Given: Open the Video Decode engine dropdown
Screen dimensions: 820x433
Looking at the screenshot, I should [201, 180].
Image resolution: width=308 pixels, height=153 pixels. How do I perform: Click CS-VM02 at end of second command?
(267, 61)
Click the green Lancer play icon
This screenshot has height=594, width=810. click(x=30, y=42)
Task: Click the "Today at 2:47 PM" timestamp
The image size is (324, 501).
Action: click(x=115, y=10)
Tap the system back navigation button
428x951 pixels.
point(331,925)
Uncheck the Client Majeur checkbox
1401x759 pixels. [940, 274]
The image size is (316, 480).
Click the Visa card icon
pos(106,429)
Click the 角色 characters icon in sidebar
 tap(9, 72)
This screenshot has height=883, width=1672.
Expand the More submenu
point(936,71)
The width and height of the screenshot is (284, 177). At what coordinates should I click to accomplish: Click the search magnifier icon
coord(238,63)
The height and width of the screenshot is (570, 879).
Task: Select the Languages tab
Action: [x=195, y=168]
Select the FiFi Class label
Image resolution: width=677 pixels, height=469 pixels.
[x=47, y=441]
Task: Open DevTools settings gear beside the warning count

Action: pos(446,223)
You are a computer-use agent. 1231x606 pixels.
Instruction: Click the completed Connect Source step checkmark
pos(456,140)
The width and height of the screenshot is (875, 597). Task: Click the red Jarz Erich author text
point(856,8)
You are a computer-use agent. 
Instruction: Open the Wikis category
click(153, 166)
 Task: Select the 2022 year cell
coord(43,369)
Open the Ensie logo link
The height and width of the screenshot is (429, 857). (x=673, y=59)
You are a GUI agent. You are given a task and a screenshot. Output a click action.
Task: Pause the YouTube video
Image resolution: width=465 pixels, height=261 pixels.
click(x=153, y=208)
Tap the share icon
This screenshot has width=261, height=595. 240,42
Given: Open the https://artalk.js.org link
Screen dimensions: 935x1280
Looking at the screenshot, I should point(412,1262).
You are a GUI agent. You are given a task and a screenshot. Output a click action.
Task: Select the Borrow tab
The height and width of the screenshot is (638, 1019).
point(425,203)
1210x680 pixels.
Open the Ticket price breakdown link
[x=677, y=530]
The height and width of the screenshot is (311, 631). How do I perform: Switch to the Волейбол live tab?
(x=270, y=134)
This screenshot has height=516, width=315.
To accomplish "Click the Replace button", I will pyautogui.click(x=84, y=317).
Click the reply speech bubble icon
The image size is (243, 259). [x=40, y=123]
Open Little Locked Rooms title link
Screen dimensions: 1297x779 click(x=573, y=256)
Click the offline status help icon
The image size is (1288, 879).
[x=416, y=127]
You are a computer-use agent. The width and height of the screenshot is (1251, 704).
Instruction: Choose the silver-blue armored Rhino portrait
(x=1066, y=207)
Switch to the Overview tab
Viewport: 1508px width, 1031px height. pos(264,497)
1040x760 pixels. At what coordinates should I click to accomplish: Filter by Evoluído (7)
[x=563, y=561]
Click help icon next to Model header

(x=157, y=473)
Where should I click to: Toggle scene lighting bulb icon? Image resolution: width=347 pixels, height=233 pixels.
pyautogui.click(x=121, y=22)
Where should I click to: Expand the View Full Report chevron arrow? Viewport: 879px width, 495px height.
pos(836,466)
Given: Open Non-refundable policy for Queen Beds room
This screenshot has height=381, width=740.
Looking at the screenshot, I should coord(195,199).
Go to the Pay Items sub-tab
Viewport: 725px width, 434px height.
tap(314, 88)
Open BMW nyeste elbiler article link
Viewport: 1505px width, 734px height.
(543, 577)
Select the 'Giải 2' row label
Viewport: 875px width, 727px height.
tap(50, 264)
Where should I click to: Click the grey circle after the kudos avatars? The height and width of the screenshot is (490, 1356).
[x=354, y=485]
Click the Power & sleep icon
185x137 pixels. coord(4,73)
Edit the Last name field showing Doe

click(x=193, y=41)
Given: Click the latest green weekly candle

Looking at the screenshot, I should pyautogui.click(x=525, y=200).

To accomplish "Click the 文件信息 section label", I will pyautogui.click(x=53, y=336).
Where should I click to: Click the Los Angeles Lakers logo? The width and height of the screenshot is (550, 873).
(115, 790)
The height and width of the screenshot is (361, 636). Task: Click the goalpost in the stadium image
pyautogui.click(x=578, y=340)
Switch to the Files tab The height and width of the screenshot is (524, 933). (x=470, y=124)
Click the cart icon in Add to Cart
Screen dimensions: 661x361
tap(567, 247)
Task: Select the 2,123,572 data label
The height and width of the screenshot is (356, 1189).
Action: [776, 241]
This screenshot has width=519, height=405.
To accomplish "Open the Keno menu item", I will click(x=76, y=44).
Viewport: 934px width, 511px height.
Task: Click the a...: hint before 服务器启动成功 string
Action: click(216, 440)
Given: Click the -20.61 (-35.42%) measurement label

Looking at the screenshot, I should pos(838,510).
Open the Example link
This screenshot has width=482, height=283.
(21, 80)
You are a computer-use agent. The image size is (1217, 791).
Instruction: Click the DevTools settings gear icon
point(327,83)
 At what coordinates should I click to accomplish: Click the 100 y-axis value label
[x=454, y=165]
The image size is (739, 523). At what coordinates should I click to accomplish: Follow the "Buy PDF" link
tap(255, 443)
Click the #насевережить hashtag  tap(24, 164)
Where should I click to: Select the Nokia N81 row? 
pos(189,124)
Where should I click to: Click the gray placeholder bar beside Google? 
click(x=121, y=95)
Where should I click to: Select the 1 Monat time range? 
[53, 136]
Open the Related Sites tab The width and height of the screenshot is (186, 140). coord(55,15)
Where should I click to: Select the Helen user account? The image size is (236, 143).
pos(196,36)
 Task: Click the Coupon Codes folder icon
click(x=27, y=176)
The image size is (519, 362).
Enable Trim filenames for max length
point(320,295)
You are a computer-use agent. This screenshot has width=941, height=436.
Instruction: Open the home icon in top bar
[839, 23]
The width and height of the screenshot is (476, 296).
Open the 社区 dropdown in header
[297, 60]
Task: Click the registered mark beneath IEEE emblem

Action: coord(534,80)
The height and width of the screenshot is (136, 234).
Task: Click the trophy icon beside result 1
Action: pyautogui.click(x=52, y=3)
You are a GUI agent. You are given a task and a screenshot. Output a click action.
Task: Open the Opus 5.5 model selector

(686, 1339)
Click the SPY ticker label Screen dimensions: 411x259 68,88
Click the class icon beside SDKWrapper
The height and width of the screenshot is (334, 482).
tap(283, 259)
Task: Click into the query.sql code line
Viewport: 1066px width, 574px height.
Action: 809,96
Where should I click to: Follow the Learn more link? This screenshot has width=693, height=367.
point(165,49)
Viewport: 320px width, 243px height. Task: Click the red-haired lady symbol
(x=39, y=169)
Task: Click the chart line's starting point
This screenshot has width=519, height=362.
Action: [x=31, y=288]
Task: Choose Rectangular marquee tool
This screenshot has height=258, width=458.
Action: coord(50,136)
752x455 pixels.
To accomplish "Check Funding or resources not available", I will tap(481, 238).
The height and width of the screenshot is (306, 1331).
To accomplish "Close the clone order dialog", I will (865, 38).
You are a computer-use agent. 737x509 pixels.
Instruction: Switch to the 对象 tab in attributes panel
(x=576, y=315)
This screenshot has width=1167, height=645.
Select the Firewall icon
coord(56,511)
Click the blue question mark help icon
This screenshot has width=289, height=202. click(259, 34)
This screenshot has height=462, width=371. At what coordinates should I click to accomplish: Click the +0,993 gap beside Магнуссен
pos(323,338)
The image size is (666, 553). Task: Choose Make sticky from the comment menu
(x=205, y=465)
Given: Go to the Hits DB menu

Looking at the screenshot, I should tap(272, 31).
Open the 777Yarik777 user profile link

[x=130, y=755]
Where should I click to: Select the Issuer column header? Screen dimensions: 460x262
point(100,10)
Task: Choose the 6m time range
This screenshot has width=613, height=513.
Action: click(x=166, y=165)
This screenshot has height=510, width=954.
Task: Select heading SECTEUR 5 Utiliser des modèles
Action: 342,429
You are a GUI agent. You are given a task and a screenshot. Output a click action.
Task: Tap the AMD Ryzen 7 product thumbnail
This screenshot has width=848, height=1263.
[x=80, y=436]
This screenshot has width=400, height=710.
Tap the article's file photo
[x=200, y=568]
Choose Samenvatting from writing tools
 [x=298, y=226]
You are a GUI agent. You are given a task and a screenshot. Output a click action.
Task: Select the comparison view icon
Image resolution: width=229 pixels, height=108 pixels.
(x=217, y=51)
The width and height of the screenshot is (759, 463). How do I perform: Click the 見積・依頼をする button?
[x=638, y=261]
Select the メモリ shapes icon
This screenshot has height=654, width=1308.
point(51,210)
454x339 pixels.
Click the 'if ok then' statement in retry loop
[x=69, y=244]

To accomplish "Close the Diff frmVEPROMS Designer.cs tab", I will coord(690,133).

Task statement: Spot every line in the entries that includes the word "computer", and copy each one out.

Exercise result:
You are a computer-use agent. 1231x606 pixels.
You are a computer-use agent. 
You are a computer-use agent. The width and height of the screenshot is (1251, 704).
You are a computer-use agent. The image size is (1217, 791).
You are a computer-use agent. This screenshot has width=941, height=436.
You are a computer-use agent. 737x509 pixels.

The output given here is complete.